О. дергается. Он борется, почти физически борется с этим наплывом. В конце концов, он живет, и пока он живет, это следует делать как можно лучше; в возможных пределах. Он живет и пока обладает кое-чем из того, что миллионы людей считают сейчас величайшим благом. Конечно, этот негативный метод повышения ценности жизни — философски несостоятелен, но он имеет педагогическое значение, автопедагогическое: метод внушения себе правильного отношения к вещам.
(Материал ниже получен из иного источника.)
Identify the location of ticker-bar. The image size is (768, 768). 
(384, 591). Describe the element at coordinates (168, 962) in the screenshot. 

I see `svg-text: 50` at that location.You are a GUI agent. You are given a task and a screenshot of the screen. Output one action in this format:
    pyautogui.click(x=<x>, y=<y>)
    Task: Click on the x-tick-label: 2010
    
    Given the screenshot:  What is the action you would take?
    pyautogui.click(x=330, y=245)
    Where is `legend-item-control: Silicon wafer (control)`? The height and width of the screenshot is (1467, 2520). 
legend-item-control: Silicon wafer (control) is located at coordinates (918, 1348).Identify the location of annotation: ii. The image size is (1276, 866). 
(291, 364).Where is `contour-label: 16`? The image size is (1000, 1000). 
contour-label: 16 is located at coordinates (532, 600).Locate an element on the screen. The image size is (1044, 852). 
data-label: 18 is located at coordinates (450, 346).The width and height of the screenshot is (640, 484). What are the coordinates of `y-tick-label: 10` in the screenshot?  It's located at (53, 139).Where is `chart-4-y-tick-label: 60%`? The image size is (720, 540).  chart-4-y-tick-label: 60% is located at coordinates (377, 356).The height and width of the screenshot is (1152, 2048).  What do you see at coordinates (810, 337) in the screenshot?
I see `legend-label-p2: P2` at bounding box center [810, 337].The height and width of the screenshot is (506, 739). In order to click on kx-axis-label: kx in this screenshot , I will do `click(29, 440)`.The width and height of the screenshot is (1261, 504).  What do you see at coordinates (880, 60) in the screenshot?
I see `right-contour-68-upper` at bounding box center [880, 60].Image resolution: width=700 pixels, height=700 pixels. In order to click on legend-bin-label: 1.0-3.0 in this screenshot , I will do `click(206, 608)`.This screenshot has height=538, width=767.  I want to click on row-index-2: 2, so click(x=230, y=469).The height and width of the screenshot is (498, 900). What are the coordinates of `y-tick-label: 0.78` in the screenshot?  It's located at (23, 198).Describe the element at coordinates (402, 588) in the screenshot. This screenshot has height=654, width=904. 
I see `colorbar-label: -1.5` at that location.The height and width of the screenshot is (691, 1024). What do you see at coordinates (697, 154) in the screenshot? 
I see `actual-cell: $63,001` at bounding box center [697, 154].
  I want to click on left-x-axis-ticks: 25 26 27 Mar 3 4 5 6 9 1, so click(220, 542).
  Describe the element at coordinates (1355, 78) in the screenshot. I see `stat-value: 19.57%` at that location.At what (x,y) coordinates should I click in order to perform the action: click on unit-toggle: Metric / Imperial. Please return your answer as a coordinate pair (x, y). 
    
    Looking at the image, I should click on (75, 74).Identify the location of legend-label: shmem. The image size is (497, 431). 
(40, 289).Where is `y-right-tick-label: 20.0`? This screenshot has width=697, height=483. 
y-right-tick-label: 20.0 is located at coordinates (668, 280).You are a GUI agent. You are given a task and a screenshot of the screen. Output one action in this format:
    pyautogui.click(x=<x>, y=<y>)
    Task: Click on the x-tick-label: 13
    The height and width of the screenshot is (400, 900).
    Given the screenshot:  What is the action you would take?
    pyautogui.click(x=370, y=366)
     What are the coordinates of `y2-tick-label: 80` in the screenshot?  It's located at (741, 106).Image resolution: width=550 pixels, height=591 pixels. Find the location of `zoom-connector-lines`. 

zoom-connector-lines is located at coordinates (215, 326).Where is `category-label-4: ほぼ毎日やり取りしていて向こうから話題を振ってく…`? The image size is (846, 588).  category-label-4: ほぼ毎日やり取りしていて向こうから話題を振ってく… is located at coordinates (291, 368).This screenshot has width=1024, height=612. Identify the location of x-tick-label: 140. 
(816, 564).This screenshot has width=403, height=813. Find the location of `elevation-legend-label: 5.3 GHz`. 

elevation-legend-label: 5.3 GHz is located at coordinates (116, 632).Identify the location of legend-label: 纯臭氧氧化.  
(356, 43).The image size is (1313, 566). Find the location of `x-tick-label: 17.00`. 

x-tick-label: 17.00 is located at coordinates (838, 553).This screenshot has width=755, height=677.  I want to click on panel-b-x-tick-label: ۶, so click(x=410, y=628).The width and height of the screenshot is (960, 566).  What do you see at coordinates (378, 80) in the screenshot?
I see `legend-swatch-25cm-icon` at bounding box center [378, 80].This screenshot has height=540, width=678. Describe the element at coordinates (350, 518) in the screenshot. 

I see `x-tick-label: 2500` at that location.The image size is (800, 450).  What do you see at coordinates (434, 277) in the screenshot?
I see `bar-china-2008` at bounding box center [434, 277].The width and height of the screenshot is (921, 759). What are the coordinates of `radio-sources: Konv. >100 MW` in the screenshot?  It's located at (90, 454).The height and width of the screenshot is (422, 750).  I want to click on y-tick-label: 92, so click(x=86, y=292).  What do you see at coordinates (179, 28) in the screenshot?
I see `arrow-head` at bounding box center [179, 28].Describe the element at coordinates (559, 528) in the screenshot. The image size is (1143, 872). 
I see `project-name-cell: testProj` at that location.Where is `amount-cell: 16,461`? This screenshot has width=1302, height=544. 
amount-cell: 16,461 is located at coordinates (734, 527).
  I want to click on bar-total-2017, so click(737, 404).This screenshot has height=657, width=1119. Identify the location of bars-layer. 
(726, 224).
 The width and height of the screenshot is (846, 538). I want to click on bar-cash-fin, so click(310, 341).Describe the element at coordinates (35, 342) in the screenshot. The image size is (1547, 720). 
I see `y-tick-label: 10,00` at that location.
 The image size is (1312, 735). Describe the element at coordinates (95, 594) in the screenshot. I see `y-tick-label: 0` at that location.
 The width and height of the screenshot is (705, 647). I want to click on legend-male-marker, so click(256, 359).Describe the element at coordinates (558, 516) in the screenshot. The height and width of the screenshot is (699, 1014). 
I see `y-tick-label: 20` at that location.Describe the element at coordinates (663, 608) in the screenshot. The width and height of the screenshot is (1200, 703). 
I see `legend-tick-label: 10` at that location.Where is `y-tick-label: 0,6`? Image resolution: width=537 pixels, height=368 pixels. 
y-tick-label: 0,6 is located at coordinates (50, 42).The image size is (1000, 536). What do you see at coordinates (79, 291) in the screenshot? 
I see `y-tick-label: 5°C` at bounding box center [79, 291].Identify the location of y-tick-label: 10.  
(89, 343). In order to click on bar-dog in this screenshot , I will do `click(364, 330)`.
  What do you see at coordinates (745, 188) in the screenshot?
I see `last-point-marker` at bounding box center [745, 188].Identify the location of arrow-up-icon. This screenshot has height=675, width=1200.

Из мысленно составленного списка человеческих бедствий он кое от чего избавлен. Он относительно здоров, он не бездомен, у него есть работа, есть еда, тепло и свет, в количестве, достаточном для того, чтобы думать о других вещах. Он одинок, но у него есть женщина — возможность отвлечения. И удивительнее всего, что, несмотря на неудачу, или, скорее, благодаря неудаче, у него есть высшее из доступных ему благ — время для творческой реализации, то есть для жизни. Это узловой пункт судьбы.
В эпохи более или менее отдаленные творцы, которым не удавалась, или не сразу удавалась, социальная реализация творчества, занимались в миру другим делом, отнюдь не имеющим к творчеству отношения. Спиноза шлифовал стекла, Руссо переписывал ноты (а впрочем, состоял более на иждивении у дам), Толстой, в период острого расхождения с литературной средой, жил помещиком. Иннокентий Анненский был директором гимназии... Теперь все иначе. Нельзя быть рантье или помещиком, надо служить. Трудно предположить, чтобы деятель гуманитарной культуры мог быть в то же время квалифицированным техническим или военным специалистом. Всякая же другая работа ставит человека в слишком тяжелые и невыгодные условия по сравнению с работой академической, литературной, театральной и т. п. Поэтому слишком велик соблазн заниматься той же профессией, хотя бы на низших ее ступенях.